# ACTIVITIES
A: Write out a passage from the Agnès Varda biography word for word, beginning at the words "Agnès Varda in" and stopping after "moved to Paris.".
B: In the Agnès Varda biography, where did Varda and her family first live after fleeing to France?
C: Please turn the paragraph of the Agnès Varda biography that begins "When Varda was 18" into a short list that keeps its main facts.

# SELECTED EXCERPT
»»

Agnès Varda
1928 - 2019
I can’t see them well, they’re far away. But I can see they’re birdwomen.
Agnès Varda in Face Places (co-directed with JR, 2017)
Biography
Agnès Varda was a French film director, photographer, and visual artist. She was born Arlette Varda in Belgium to a French mother and a Greek father. Shortly before Brussels surrendered to German forces during World War II (May 28, 1940), she and her family fled to France. At first, they lived on a boat in her mother’s hometown of Sète. Before the war ended, they moved to Paris.
When Varda was 18, she changed her name to Agnès. She received a degree in literature and psychology from the Sorbonne, where she studied with Gaston Bachelard, whose ideas, she says, she didn’t always understand. Intending to become a museum curator, she took classes in art history at the École du Louvre. Yet she was not entirely sure of her way forward. She “ran away” to Corsica without telling anyone.” She spent three months working on fishing boats, during which time she decided to become a photographer.

««

# DATA PROVIDED
»»

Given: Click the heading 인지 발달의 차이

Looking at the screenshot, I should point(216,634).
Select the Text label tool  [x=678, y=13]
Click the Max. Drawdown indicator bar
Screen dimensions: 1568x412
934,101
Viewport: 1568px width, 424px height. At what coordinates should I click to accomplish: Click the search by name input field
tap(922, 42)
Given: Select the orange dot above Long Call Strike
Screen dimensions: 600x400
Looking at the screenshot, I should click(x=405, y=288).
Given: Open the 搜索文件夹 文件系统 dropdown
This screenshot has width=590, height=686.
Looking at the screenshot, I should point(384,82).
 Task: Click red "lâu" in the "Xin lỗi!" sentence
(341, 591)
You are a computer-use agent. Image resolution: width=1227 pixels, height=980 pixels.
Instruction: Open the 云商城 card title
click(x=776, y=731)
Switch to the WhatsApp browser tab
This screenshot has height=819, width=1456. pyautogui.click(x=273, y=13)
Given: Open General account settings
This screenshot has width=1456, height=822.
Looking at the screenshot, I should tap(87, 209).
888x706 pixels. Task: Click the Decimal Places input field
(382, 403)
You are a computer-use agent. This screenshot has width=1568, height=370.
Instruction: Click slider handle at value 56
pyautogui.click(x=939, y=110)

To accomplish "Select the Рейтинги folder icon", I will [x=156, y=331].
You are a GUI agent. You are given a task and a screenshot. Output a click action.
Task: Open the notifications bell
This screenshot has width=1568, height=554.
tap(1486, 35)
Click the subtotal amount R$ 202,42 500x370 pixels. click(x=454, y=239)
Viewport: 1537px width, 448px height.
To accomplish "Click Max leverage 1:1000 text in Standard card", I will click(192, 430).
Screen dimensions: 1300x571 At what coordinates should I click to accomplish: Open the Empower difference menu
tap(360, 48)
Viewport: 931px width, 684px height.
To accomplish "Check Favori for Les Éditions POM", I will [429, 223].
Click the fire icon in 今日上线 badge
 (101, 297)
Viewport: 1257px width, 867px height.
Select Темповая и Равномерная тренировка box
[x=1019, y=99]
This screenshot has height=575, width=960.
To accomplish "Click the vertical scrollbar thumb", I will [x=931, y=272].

««

# COMPLETED EXERCISE
A:
Agnès Varda in Face Places (co-directed with JR, 2017)
Biography
Agnès Varda was a French film director, photographer, and visual artist. She was born Arlette Varda in Belgium to a French mother and a Greek father. Shortly before Brussels surrendered to German forces during World War II (May 28, 1940), she and her family fled to France. At first, they lived on a boat in her mother’s hometown of Sète. Before the war ended, they moved to Paris.

B: On a boat in her mother's hometown of Sète.

C:
- At 18, Varda changed her name to Agnès.
- She earned a degree in literature and psychology from the Sorbonne, where she studied with Gaston Bachelard.
- Planning to become a museum curator, she took art history classes at the École du Louvre.
- Unsure of her path, she went to Corsica without telling anyone.
- There she worked on fishing boats for three months and decided to become a photographer.